◆ ACTION ITEM
Filter the data for "element" and copy matching lines.

[GIVEN ENTRIES Boundary: Start]

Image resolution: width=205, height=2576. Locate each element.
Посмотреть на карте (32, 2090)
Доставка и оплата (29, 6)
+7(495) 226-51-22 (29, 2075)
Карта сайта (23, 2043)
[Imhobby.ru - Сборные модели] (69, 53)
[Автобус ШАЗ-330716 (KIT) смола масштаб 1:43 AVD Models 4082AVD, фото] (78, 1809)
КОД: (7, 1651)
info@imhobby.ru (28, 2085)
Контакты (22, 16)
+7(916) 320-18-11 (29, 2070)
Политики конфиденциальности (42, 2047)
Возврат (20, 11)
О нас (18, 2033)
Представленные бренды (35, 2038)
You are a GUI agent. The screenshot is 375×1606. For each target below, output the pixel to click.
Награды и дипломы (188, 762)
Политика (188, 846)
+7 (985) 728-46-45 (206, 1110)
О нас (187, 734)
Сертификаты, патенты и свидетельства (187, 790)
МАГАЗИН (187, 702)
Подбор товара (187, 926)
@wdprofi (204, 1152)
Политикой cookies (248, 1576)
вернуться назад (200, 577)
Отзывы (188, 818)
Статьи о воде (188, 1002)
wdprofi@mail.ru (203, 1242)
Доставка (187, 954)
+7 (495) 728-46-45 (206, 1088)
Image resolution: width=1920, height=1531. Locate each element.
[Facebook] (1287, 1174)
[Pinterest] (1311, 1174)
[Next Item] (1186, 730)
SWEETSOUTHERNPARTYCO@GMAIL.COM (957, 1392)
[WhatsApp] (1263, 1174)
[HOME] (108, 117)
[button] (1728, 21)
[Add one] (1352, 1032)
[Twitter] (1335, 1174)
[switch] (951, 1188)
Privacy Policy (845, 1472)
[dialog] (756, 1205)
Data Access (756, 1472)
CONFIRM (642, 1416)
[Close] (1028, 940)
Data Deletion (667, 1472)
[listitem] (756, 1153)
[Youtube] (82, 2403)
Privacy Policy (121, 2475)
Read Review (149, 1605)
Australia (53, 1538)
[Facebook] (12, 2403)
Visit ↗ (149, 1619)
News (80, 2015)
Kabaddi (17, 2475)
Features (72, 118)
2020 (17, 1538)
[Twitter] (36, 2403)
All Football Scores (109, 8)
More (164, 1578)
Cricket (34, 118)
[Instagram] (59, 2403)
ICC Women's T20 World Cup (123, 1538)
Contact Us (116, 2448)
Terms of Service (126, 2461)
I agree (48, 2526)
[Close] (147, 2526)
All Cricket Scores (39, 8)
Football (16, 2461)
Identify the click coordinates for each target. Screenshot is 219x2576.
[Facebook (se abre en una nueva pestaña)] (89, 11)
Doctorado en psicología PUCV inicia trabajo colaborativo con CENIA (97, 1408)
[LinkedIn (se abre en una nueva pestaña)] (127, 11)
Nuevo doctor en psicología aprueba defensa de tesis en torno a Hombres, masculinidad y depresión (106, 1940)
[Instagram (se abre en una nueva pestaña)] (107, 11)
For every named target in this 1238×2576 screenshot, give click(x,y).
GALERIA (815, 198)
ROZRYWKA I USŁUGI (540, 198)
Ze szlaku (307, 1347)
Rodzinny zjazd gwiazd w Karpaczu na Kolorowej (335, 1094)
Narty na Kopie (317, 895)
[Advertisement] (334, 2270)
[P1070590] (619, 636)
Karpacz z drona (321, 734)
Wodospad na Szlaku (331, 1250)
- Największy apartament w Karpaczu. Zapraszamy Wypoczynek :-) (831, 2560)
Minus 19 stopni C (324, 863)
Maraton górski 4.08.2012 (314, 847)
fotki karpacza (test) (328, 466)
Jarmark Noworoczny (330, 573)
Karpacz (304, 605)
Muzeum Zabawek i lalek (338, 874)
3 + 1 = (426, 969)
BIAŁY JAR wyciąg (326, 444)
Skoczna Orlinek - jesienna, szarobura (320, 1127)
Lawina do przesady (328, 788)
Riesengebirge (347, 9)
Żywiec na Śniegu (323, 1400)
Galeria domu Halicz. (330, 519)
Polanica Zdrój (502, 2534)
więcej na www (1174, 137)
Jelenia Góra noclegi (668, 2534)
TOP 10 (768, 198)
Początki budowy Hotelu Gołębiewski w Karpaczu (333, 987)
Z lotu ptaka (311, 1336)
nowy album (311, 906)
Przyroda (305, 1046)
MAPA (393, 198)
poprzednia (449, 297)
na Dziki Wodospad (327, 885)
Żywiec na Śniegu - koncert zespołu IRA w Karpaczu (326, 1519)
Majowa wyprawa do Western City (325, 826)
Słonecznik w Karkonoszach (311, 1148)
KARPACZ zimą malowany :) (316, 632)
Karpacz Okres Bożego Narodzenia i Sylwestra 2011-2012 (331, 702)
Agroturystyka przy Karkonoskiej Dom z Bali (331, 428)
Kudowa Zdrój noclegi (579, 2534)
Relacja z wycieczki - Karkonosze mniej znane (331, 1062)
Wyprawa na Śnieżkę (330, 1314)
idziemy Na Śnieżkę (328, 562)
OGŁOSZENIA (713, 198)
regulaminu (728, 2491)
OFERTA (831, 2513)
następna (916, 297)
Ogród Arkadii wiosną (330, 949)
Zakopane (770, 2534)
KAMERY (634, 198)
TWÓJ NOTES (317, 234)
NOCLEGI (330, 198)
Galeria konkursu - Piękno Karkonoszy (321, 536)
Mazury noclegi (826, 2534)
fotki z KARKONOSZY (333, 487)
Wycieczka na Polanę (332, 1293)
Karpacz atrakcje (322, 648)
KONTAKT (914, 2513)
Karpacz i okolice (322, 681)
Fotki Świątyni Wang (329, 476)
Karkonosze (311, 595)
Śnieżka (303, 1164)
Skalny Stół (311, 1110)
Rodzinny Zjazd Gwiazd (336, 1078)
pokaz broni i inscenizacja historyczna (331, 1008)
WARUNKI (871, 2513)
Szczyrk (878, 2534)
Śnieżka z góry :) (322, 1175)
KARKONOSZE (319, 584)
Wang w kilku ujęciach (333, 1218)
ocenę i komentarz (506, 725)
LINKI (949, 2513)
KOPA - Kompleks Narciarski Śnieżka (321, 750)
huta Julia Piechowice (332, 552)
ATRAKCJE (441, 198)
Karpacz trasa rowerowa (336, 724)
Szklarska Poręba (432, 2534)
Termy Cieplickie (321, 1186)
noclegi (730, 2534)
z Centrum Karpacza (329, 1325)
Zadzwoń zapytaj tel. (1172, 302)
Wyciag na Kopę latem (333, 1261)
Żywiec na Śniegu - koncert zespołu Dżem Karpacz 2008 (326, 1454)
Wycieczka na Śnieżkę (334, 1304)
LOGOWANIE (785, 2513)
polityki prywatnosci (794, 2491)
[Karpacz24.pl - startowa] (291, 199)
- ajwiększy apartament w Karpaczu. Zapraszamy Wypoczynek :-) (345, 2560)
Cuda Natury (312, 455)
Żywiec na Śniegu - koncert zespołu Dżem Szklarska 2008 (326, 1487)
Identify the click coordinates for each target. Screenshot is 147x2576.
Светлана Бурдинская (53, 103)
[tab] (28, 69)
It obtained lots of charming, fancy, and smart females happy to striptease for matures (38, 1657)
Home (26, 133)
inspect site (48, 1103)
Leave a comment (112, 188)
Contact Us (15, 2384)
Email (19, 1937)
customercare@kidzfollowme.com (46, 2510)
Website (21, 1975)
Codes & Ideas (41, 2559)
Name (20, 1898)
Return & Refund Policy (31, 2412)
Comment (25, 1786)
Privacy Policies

[GIVEN ENTRIES Boundary: End]

◆ ANSWER SECTION
Image resolution: width=205, height=2576. Locate each element.
Image resolution: width=1920, height=1531. Locate each element.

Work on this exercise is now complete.